Marcus Fairs: Are you aiming for a different type of customer?
Polly Dickens: Our customer profile is sort of 25-45 really. That's the kind of age-group that we're aiming at but I think with Habitat, as with the Conran shop, it's not about your age - it's about your state of mind really.
Marcus Fairs: What is that state of mind?
Polly Dickens: I think Habitat provides products that can mix in happily with what you already own. I feel like a lot of the products will mix in happily with other things, and that's always been something about Habitat: you could always buy a piece of Habitat furniture and you could mix it in with the rest of what you own. When we've done customer research, that's been a very important thing.
Marcus Fairs: What else did your customer research tell you? Did it help you understand why the brand got into trouble?
Polly Dickens: I'm creative director, so probably I'm not really the right person to answer that question. I just think that a lot of people had a hand in it and that it had lost its way stylistically. It had become quite diluted and people didn't really know what to expect from it any more.

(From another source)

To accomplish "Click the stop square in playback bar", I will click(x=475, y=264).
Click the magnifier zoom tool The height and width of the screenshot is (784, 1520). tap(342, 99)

I think what we're trying to do is to fulfil the expectation that it has got this strong character. That's what I come back to: I think of Habitat almost as a personality. And I think it had got sort of woolly at the edges and the customer didn't know what they were going to find when they went in there. Particularly latterly, when various other brands were introduced. That maybe confused people a bit.
Marcus Fairs: Is everything in the stores going to be designed in-house or will there be other products that you've sourced?
Polly Dickens: There are a few branded products that for one reason or another we can't or won't design for ourselves but [apart from those] every single piece of textile, every single piece of furniture, every single piece of lighting, every single piece of upholstery will be studio-designed.
Marcus Fairs: But the in-house design team isn't new is it? Habitat always had a design team.
Polly Dickens: There has always been design team but it's moved on in the last 12 months. The colour and pattern person who works with me is Rebecca Boyd. She teaches at Central St Martins and she's been a designer in her own right for some years and she really has brought a very interesting handwriting to the table. Equally I have got an American designer, and Italian designer, a Japanese designer and a British designer at the moment so it’s a really interesting mixture of people.
Marcus Fairs: When will this collection hit the stores? When people visit the stores what differences will they notice about Habitat?
Polly Dickens: This collection will be in store at the end of February. I think that they'll feel a coherence and a sense of colour and, for this particular collection, there'll be also a strong feeling of craftsmanship.
Marcus Fairs: And is the way the stores are designed changing?
Polly Dickens: The way the stores look has changed quite a lot. Don't go in now because the sale's about to start but had you gone into the store on say King's Road or Tottenham Court Road [both in London] in September, you would have seen quite a major difference.
The King's Road is where you will see the most difference, because the ground floor has gone back to how it was originally which is all furniture, apart from the frame collection at the front. The kitchen department had been moved upstairs; we've now moved that back downstairs. It has a wonderful, open, spacious furniture floor, and then in the basement it has all the accessory products.
I don't know if you remember the King's Road but it was all much more mixed up and the customer journey was quite confused. There's a real clarity about the store layout now in all our stores.
The other thing is windows. When Habitat was a 70-store business, windows were mass-produced capsule windows, because it was done at head office and could easily be rolled out across 70 stores. But now we're a smaller business, our windows can be much more visually inspiring and grittier.